Bayer AG shares fell by 14% at the start of the week, following a San Francisco jury’s verdict that exposure to Monsanto’s Roundup caused Non-Hodgkin lymphoma in 46-year-old Dewayne Johnson while he worked as a groundskeeper.

The jury awarded $39.2m compensatory damages and $250m punitive damages for “failing to warn consumers that exposure to Roundup weed killer causes cancer”, reported Baum Hedland, one of Johnson’s three firms of attorneys.

Monsanto continues to operate independently from Bayer AG, but, following its acquisition of Monsanto on 7 June this year, Monsanto’s shares are no longer traded on the New York Stock Exchange.

Actual integration was scheduled to begin about now, however, announcing the acquisition, Bayer stated that reasons which could delay integration included lower-than-expected revenues, customer loss and business disruption.

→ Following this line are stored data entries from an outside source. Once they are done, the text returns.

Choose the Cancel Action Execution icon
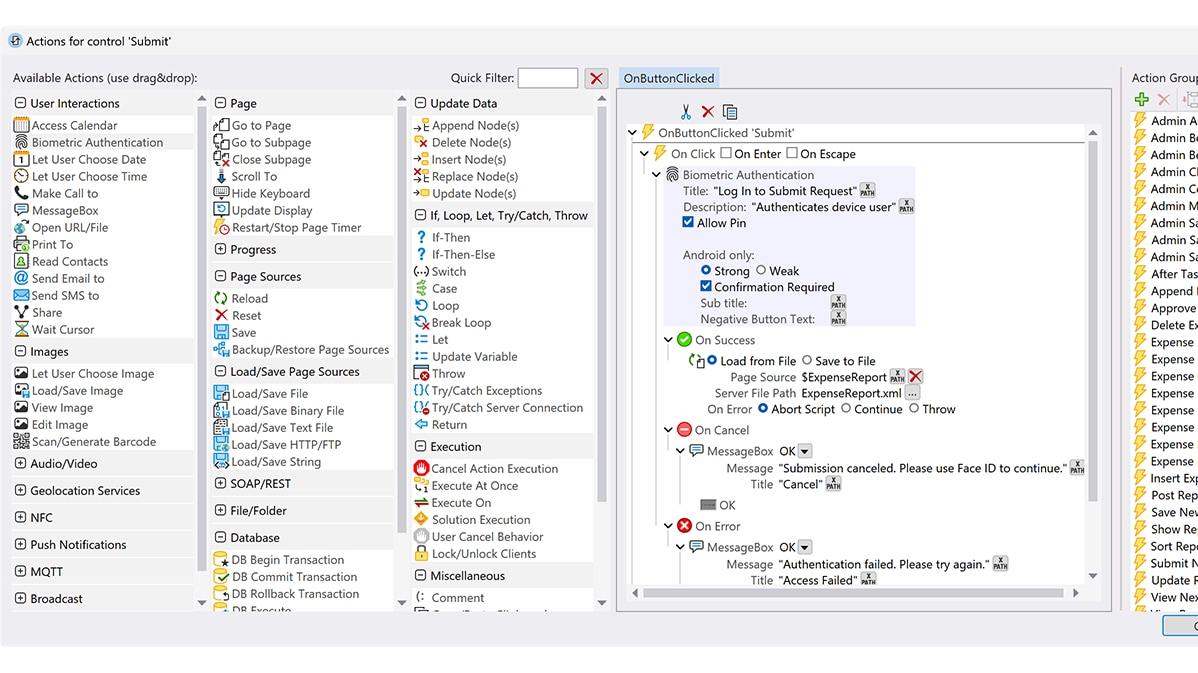This screenshot has height=673, width=1198. point(421,469)
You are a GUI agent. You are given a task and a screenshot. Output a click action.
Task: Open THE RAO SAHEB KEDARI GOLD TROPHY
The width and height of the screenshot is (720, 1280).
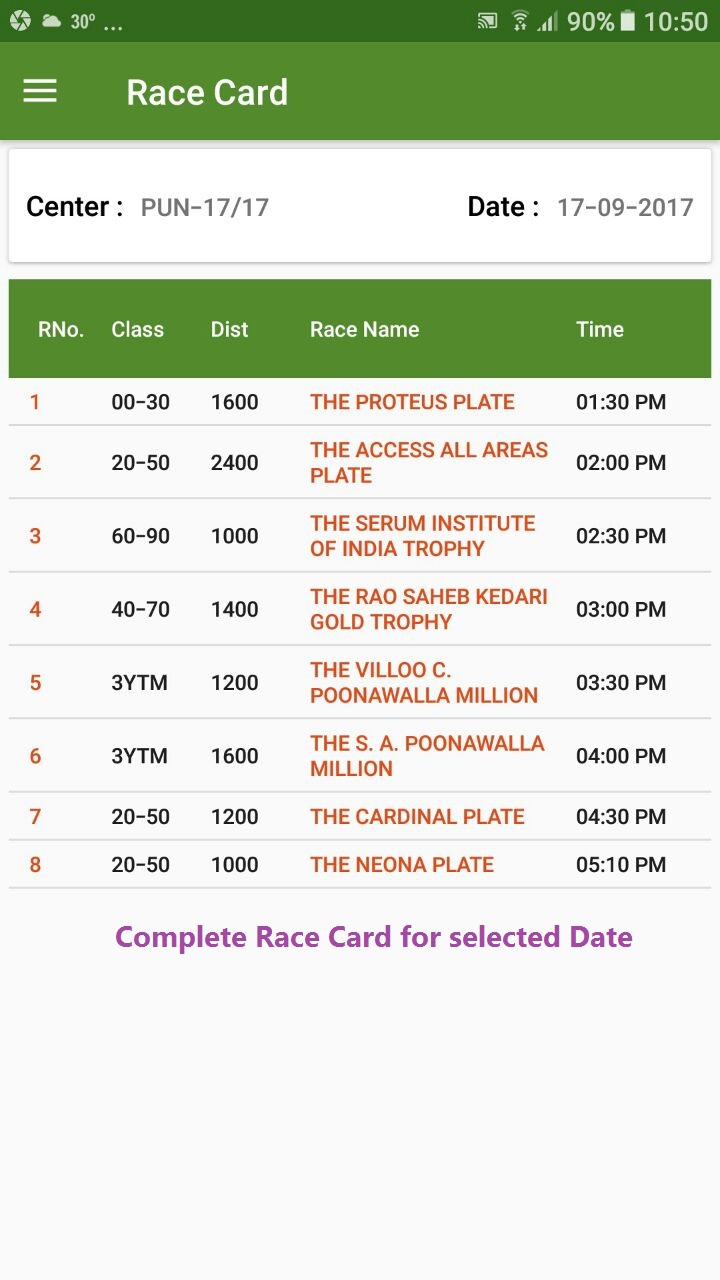429,609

Baum Hedland says that Monsanto faces more than 4,000 similar cases across the United States.

Science will prevail

Speaking after the verdict, Monsanto vice-president Scott Partridge said that “Glyphosate does not cause cancer. The jury got it wrong. We will appeal the jury’s opinion.

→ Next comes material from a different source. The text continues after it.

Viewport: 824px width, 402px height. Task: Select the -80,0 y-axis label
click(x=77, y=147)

“Glyphosate has a more than 40-year history of safe use. Over those four decades, researchers have conducted more than 800 scientific studies and reviews that prove glyphosate does not cause cancer.”

Johnson’s attorneys had put forward witnesses claiming that Monsanto employees “ghostwrote” scientific articles.

They also showed the court internal documents that tests conducted on Roundup were insufficient because Glyphosate, Roundup’s active ingredient was tested in isolation from its other ingredients.

Drawing similarities

Writing in The Guardian, Carey Gillam, director of US consumer group Right to Know said that Monsanto had drawn from the “playbook used by the tobacco industry in defending the safety of cigarettes – to suppress and manipulate scientific literature, harass journalists and scientists who did not parrot the company’s propaganda, and arm-twist and collude with regulators”.

Stephen Wilmot of the Wall Street Journal warned that Bayer is “saddled” with billions of dollars’ worth of liabilities but said that Monsanto’s guilt was much less than Volkswagen Group, whose shares have outridden its competitors’ since the 2015 emissions scandal.

Bloomberg Intelligence analyst, Chris Perrella echoed Wilmot’s analysis that sizeable verdicts against Monsanto could affect Bayer’s bottom line.

The next case is due in court in St Louis in October, with further cases scheduled for 2019. However, Monsanto’s appeal would be heard by a judge, rather than a jury and therefore more likely to be swayed by science than emotion, Bloomberg reported.